In 1928, Ellsworth was awarded a Congressional Gold Medal that honored both his 1925 and 1926 polar flights. He received the Hubbard Gold Medal from the National Geographic Society in 1936 for his Antarctic expedition and aerial survey. He received a second Congressional Gold Medal in 1936 for "his claims on behalf of the United States of approximately 350,000 square miles in Antarctica and for his 2,500-mile aerial survey of the heart of
Antarctica." In 1937, he was awarded the Patron's Medal of the Royal Geographical Society for his improvements in the technique of polar aerial navigation.
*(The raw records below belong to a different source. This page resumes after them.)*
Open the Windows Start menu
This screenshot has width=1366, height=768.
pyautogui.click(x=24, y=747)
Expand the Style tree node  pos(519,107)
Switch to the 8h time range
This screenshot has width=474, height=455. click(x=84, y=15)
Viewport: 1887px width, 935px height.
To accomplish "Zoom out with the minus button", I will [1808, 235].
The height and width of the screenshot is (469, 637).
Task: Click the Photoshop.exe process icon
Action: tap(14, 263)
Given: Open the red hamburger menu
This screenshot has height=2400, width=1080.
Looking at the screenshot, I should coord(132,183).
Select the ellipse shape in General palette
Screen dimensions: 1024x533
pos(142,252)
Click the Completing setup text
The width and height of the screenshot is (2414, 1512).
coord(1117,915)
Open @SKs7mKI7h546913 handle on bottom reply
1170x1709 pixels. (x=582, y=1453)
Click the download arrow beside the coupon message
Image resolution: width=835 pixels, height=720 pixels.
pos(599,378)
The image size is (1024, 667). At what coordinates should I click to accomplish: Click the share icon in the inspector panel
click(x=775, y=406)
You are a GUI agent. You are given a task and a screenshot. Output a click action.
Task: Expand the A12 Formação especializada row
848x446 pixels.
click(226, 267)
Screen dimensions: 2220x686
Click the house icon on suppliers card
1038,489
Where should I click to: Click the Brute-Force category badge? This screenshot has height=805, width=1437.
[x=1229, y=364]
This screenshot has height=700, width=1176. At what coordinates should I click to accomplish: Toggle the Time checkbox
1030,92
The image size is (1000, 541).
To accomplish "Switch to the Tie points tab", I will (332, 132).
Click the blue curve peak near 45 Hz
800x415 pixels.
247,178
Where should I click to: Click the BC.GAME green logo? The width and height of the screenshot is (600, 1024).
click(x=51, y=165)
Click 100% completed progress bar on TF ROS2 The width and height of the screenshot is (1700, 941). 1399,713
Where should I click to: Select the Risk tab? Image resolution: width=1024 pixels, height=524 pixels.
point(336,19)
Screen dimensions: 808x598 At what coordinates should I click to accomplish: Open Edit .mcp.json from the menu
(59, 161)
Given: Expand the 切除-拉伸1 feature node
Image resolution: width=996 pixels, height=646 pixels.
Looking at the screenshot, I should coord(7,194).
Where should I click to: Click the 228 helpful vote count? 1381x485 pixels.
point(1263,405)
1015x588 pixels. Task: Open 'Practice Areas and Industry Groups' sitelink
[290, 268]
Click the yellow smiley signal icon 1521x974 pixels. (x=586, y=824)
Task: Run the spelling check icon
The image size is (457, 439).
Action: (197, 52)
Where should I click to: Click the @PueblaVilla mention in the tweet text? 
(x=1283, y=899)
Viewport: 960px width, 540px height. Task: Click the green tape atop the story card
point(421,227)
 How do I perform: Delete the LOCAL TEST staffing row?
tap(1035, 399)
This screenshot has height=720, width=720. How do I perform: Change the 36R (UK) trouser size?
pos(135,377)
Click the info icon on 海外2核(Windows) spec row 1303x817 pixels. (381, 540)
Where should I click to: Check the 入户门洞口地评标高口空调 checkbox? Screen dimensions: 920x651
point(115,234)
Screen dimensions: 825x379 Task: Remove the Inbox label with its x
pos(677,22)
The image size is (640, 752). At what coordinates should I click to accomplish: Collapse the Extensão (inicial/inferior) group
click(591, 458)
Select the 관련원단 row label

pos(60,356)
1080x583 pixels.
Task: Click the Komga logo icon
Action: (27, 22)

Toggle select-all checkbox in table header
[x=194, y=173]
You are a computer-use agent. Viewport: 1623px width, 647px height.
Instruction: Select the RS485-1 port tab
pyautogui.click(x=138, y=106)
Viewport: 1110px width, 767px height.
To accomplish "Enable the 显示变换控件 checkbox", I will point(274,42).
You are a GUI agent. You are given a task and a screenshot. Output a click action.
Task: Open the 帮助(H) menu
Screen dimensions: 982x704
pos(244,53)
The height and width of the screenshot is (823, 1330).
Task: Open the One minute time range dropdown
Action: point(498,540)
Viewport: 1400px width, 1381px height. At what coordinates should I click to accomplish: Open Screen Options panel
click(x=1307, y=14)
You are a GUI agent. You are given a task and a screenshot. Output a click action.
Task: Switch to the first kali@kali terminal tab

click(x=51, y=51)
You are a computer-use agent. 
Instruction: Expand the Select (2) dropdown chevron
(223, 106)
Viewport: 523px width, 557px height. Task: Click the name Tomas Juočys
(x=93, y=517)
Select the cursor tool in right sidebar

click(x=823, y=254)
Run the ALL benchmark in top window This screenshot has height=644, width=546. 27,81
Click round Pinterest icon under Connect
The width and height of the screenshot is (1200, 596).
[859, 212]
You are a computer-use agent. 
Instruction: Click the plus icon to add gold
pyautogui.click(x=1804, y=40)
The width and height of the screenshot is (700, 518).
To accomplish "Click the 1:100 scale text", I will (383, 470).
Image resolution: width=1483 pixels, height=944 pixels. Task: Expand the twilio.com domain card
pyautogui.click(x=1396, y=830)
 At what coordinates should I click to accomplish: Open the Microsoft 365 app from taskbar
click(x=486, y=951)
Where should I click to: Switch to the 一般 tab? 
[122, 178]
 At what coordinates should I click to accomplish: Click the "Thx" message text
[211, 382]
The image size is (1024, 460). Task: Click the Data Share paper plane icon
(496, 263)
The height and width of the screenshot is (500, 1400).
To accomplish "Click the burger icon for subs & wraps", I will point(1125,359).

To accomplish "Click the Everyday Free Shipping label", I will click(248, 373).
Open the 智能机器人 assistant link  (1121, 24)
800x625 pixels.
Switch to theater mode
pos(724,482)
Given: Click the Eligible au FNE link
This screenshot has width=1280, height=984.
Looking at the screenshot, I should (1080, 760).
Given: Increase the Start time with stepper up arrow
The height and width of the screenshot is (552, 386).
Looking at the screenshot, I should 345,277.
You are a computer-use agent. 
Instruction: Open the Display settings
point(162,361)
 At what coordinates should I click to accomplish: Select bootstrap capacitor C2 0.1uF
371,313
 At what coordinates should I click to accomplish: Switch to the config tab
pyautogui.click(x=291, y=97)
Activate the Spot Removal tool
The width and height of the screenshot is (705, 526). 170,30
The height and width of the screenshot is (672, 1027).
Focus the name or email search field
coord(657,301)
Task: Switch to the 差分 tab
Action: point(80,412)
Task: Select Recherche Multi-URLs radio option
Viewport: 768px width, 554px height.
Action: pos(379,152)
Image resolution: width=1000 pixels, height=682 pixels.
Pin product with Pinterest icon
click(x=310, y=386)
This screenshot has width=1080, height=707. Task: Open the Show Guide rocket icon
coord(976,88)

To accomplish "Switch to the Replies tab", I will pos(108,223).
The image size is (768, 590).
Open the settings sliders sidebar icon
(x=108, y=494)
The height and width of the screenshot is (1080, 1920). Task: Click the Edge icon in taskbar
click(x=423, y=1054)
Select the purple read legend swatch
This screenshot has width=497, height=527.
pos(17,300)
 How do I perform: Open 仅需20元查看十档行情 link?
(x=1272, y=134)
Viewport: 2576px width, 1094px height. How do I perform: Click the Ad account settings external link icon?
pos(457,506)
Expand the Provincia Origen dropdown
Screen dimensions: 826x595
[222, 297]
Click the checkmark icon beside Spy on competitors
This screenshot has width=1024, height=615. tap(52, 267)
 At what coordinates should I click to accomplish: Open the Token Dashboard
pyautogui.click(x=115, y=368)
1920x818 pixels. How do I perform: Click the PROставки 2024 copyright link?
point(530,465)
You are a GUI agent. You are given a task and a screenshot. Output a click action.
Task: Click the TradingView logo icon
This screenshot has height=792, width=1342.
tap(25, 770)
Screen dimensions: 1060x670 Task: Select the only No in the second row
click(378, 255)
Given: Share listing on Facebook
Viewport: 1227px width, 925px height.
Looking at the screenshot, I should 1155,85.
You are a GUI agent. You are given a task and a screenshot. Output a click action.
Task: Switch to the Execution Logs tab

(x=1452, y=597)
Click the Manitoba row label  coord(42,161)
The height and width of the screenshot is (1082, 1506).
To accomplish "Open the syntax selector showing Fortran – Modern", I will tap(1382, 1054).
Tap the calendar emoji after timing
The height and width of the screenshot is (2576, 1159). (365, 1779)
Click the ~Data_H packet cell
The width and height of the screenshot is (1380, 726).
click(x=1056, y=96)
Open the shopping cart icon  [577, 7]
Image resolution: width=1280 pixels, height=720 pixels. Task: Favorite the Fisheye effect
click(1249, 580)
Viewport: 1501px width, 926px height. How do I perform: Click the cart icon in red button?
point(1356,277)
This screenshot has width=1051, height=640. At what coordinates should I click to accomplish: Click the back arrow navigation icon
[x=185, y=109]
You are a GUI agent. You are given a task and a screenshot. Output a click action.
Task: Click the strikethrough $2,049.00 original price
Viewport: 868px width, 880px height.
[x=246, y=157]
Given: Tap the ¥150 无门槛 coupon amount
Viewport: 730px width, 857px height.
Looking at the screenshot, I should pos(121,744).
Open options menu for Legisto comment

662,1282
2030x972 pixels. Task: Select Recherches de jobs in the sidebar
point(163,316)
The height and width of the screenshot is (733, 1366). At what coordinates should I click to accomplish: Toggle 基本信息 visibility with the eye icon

The American Museum of Natural History created the Lincoln Ellsworth exhibit about his Arctic and Antarctic voyages in 1933; it remains open to the public as of 2024. The former Antarctic base Ellsworth Station was named after him. Ellsworth Land, Mount Ellsworth, and Lake Ellsworth, all in Antarctica, are all named for Lincoln Ellsworth. The United States Postal Service issued a commemorative stamp in his honor in 1988. In 1919, the high school athletic teams of Hudson High School in Hudson, Ohio, were nicknamed "The Explorers" after Ellsworth. Hudson's Ellsworth Hill Elementary is also named after him.

==Personal life==
On May 23, 1933, Ellsworth married naturalist and historian Mary Louise Ulmer of Philadelphia, Pennsylvania. The couple met while taking flying lessons in Switzerland. They had no children. They lived at 35 East 76th Street in New York City and in the Schloss Lenzburg castle in Switzerland, bequeathed to Ellsworth by his father.

He was a trustee of the American Museum of Natural History and was also a major benefactor of the museum. He also served on the board of trustees of Western Reserve Academy from 1926 to 1951.

Ellsworth died of heart failure at his home in New York City on May 26, 1951, at the age of 71. He was buried in Hudson, Ohio.

==Publications==

=== Books ===
- Our Polar Flight, with Roald Amundsen. New York: Dodd, Mead and Company, 1925.
- First Crossing of the Polar Sea, with Roald Amundsen. New York: Doubleday, Doran and Company, 1925.
- D'Europe en Amérique par le Pôle Nord: Voyage du Dirigeable "Norge", with Roald Amundsen. Paris: Albin Michel, 1927.
- Search. New York; Brewer, Warren & Putnam, 1932.
- Exploring Today. New York City: Dodd, Mead & Company, 1935.
- Beyond Horizons: The Autobiography of the Great Polar Explorer. Garden City: Doubleday, 1938.

=== Magazine articles ===

- "My Flight Across Antarctica" National Geographic, vol. 70, no. 1 (1936)
- "The First Crossing of Antarctica". Royal Geographic Society, vol. 89, no. 3 (January 1937).
- "My Four Antarctic Expeditions, Explorations of 1933-39 Have Stricken Vast Areas from the Realm of the Unknown". National Geographic, vol. 76, no. 1 (July 1939).